> What is needed:
Recast the records from the line containing "Task: Open the FILE menu" through the end of the records as a Markdown table with the columns Row and Line, one numbered row per line and no row for blank lines. Leave the pictures out of the answer.

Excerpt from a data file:
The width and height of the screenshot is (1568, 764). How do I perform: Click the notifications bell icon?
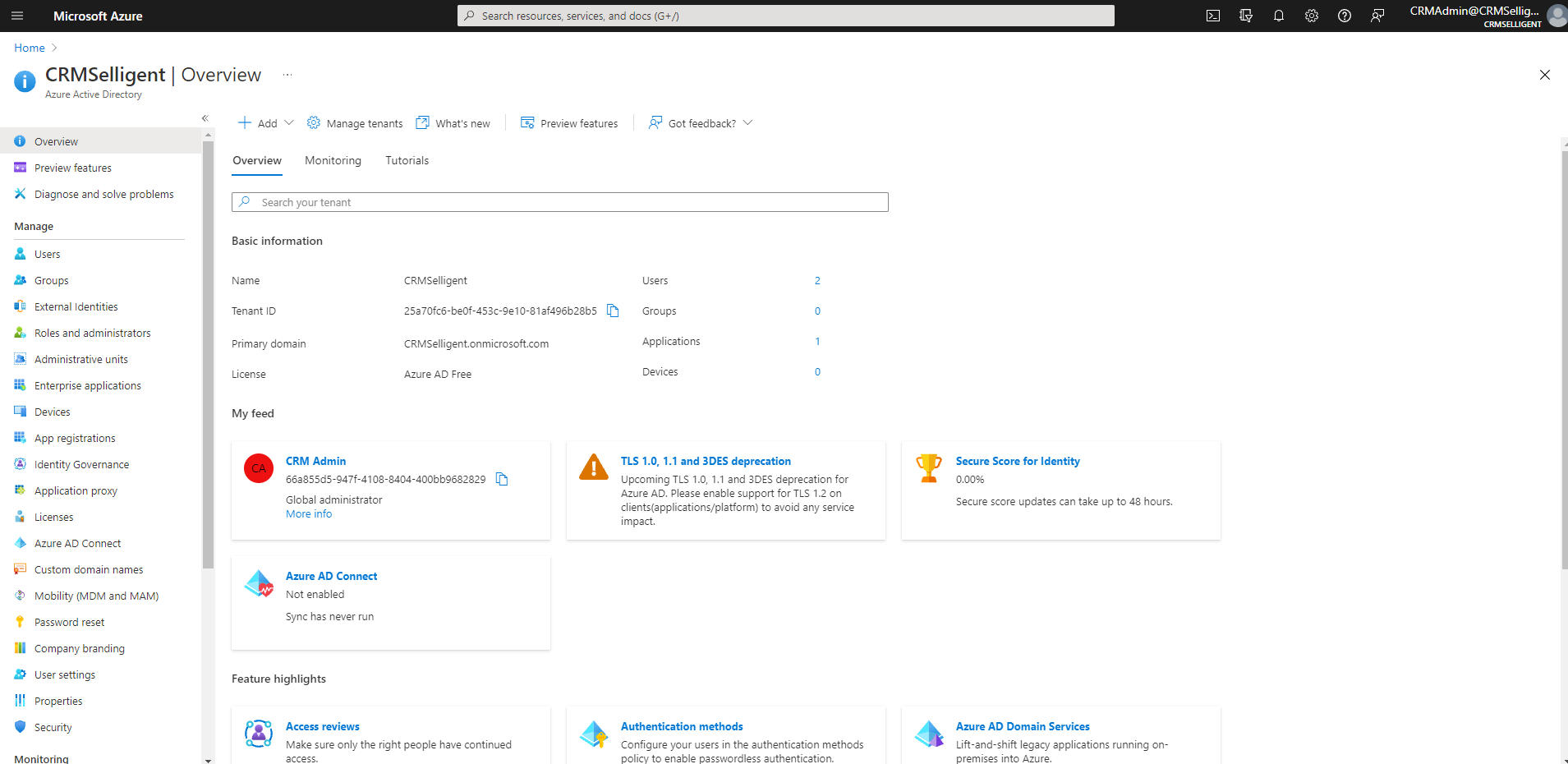(1279, 16)
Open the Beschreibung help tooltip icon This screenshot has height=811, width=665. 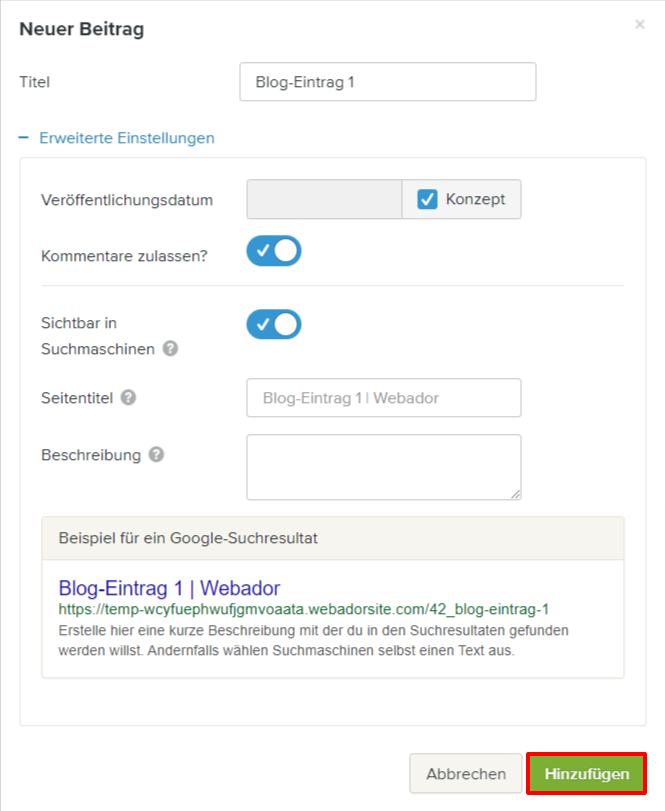[156, 454]
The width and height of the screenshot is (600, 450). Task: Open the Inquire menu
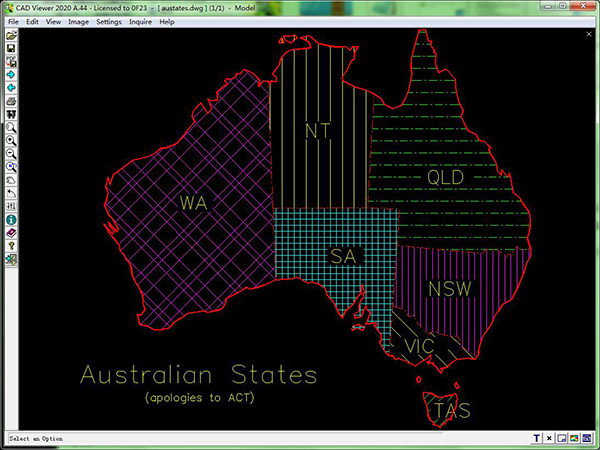click(x=141, y=22)
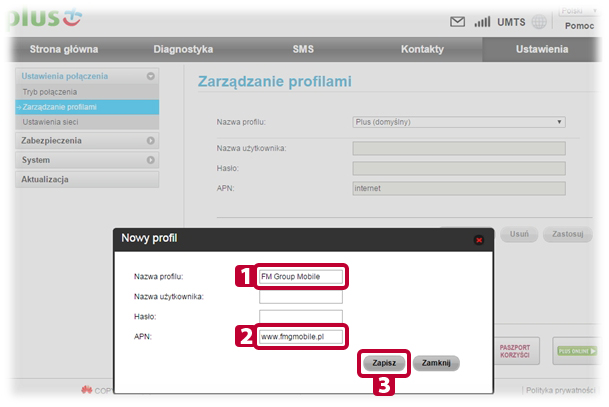Open the Plus Online banner
Screen dimensions: 609x407
coord(577,351)
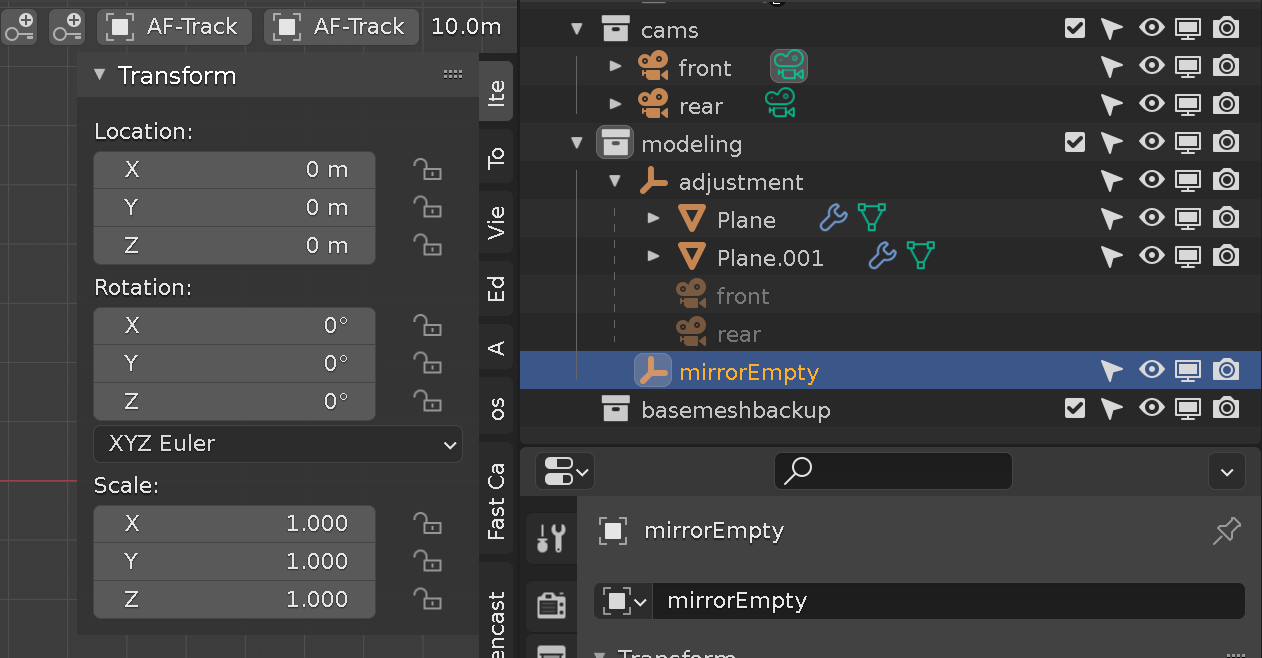Click the Rotation Y value field

point(234,363)
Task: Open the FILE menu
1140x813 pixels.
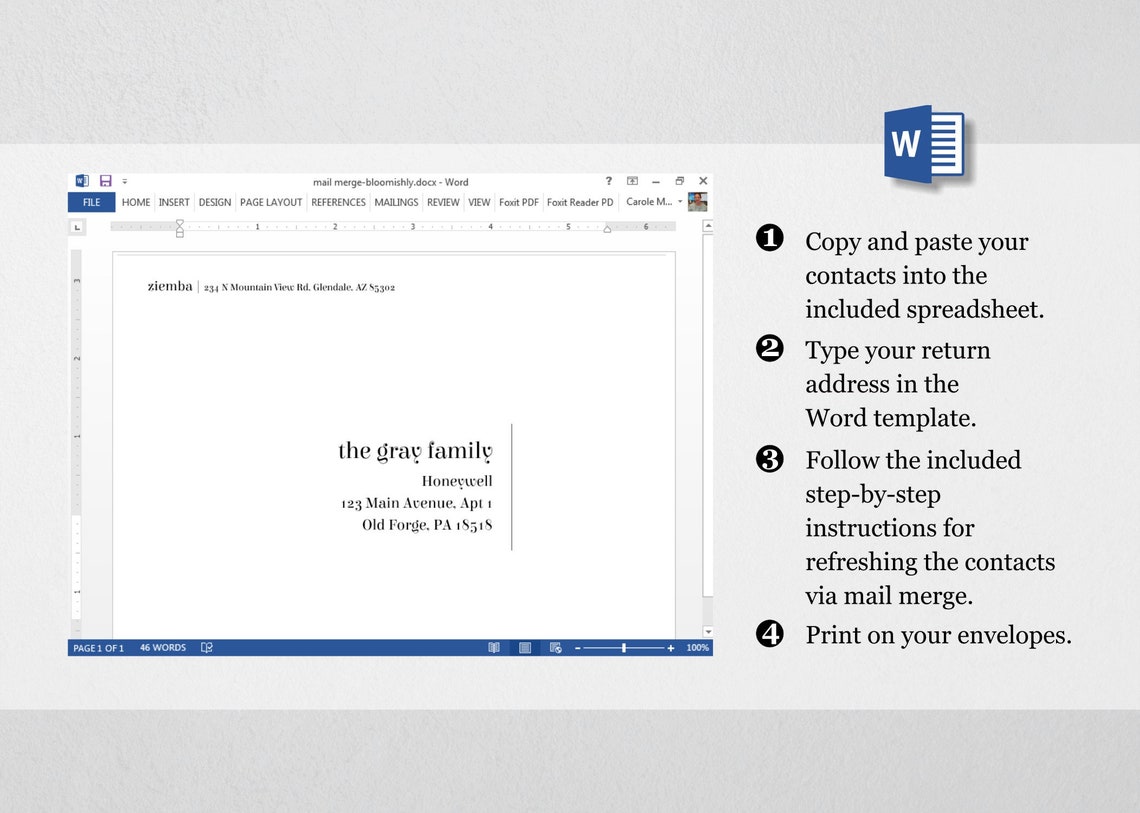Action: pyautogui.click(x=91, y=202)
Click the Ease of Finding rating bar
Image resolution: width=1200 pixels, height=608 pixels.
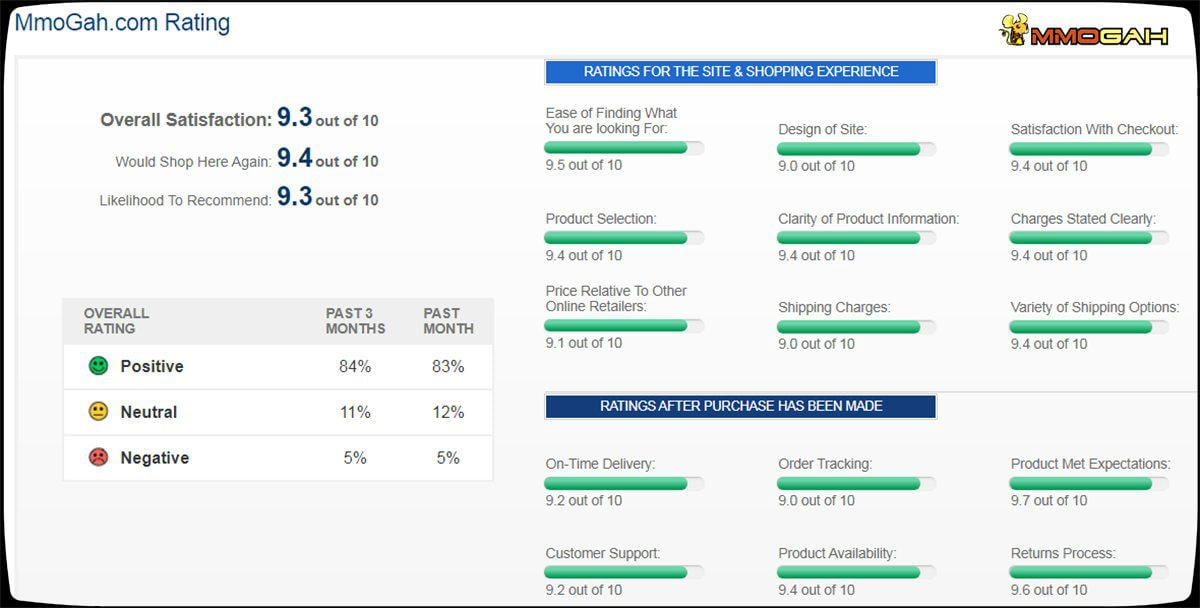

> Result for this exercise:
| Row | Line |
|---|---|
| 1 | Task: Open the FILE menu |
| 2 | 1140x813 pixels. |
| 3 | Action: pyautogui.click(x=91, y=202) |
| 4 | Click the Ease of Finding rating bar |
| 5 | Image resolution: width=1200 pixels, height=608 pixels. |